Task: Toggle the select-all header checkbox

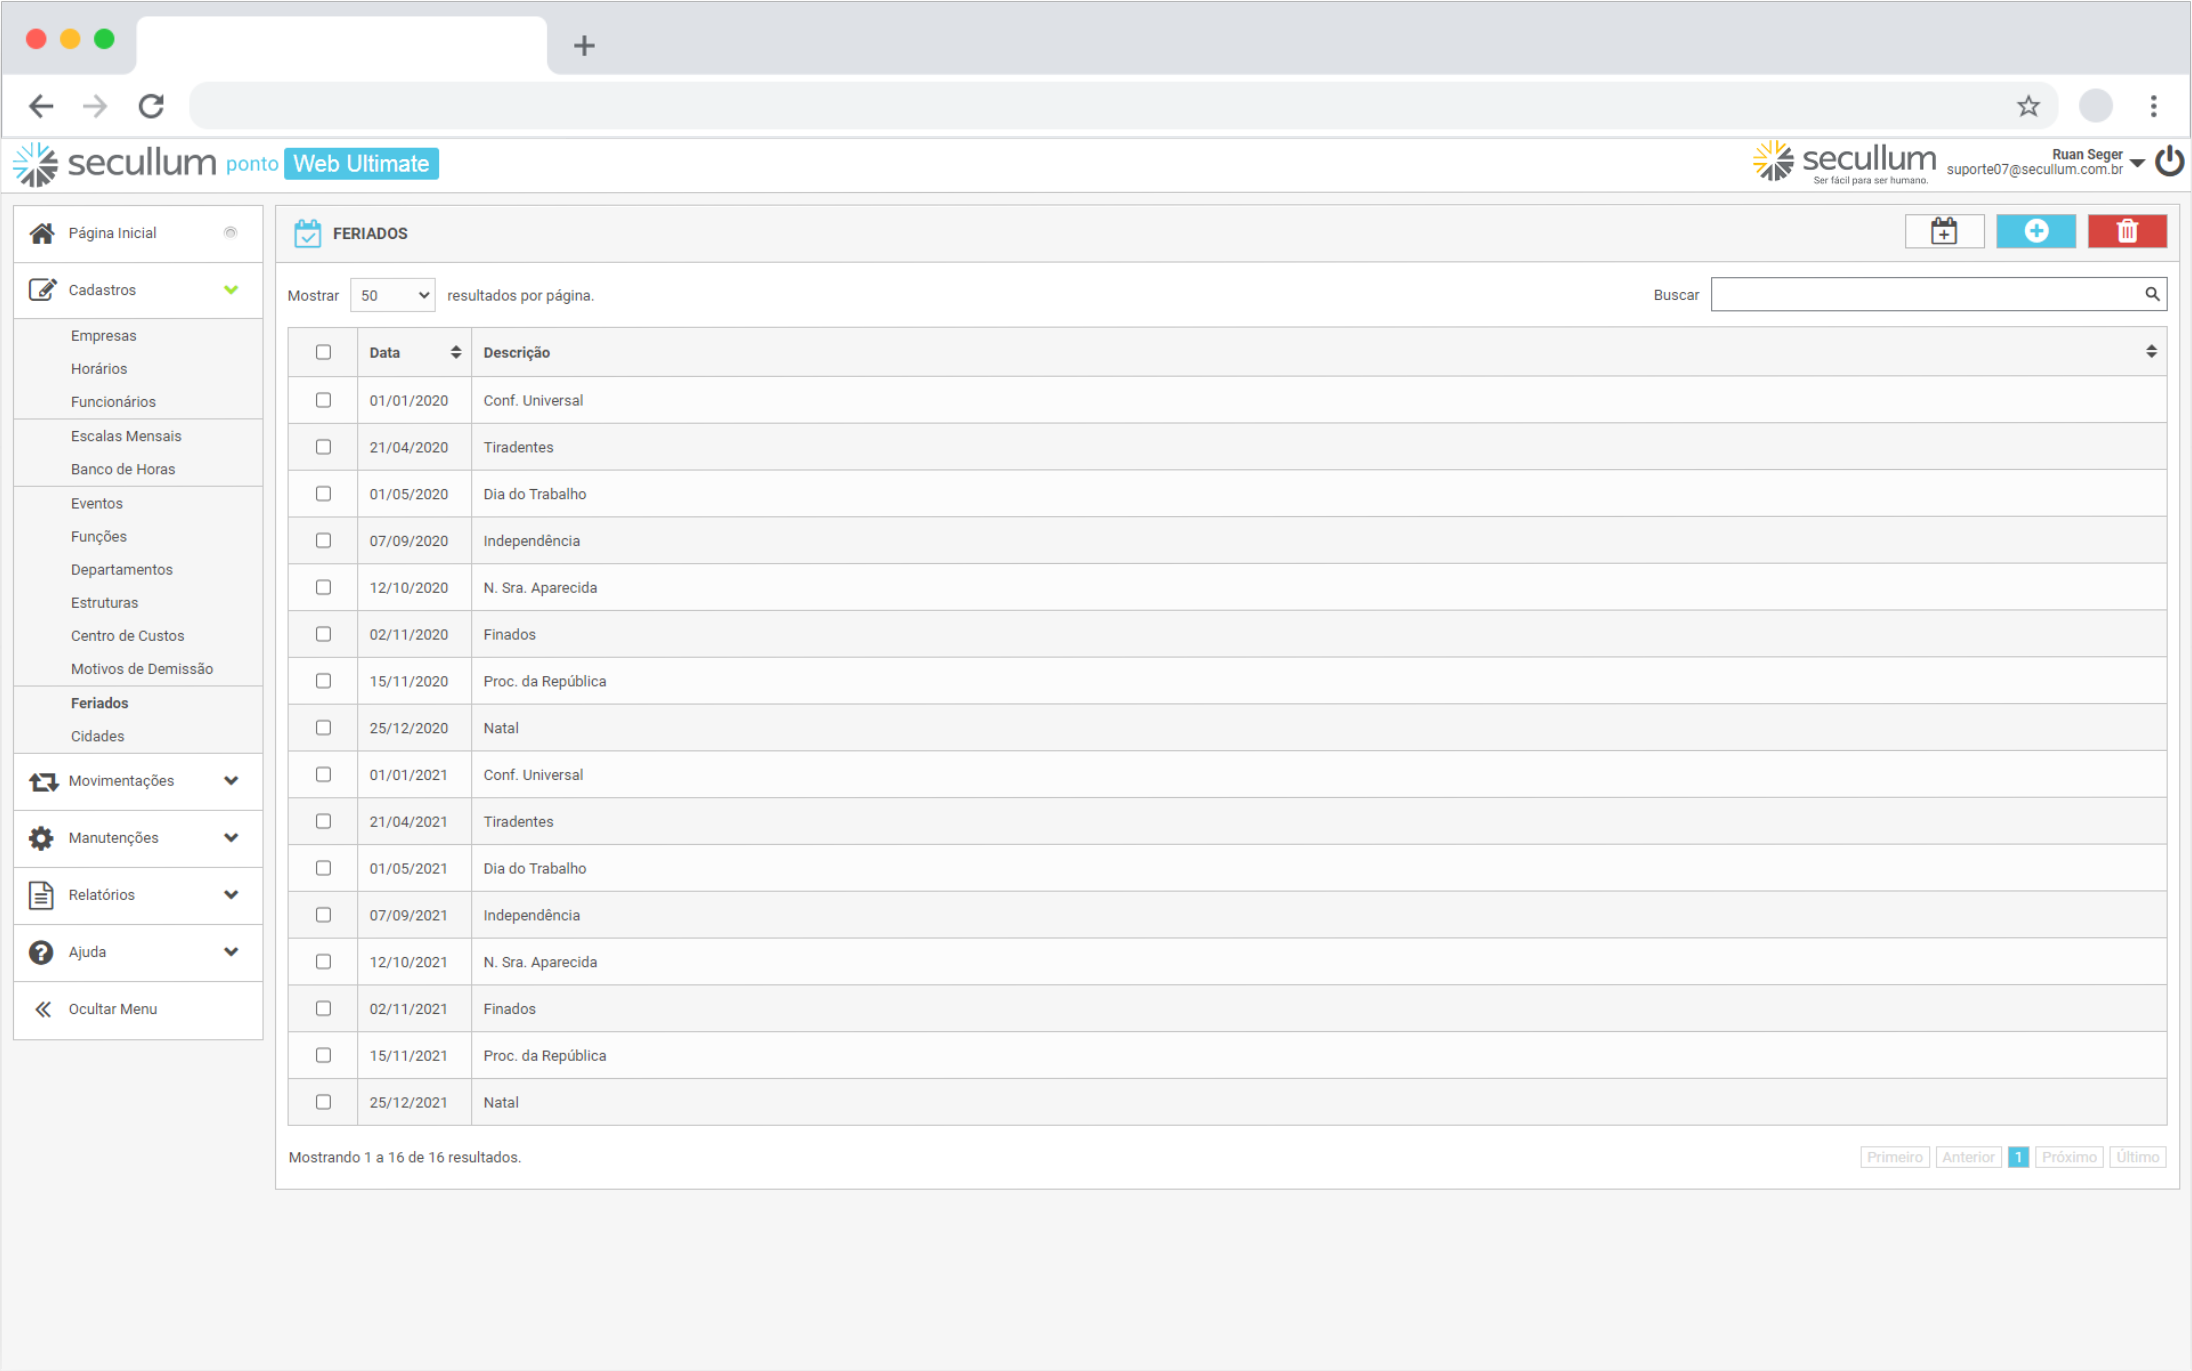Action: 323,352
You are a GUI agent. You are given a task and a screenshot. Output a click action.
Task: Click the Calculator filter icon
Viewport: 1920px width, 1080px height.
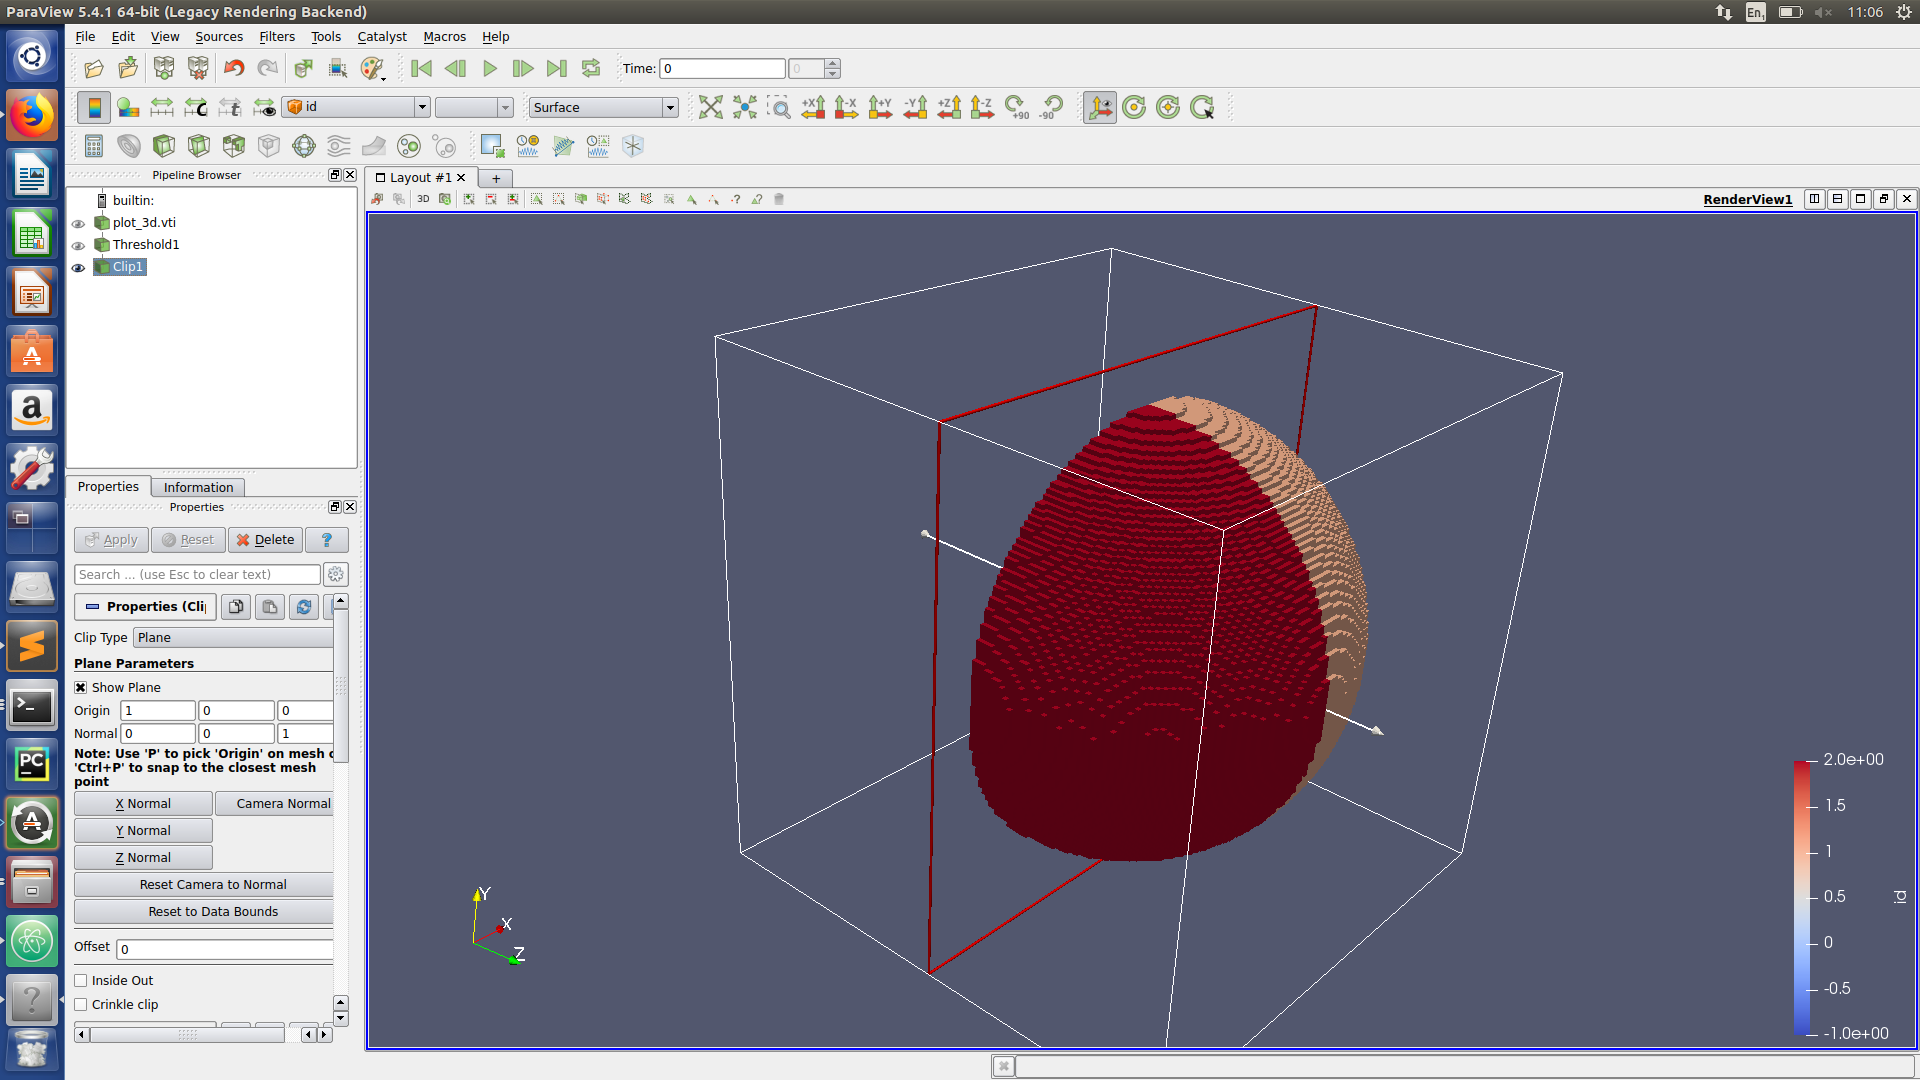[94, 146]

============

_What is needed_: Output the lines above verbatim, images excluded.

_Answer to the problem_:
Task: Toggle the select-all header checkbox

Action: 323,352
You are a GUI agent. You are given a task and a screenshot. Output a click action.
Task: Click the Calculator filter icon
Viewport: 1920px width, 1080px height.
[94, 146]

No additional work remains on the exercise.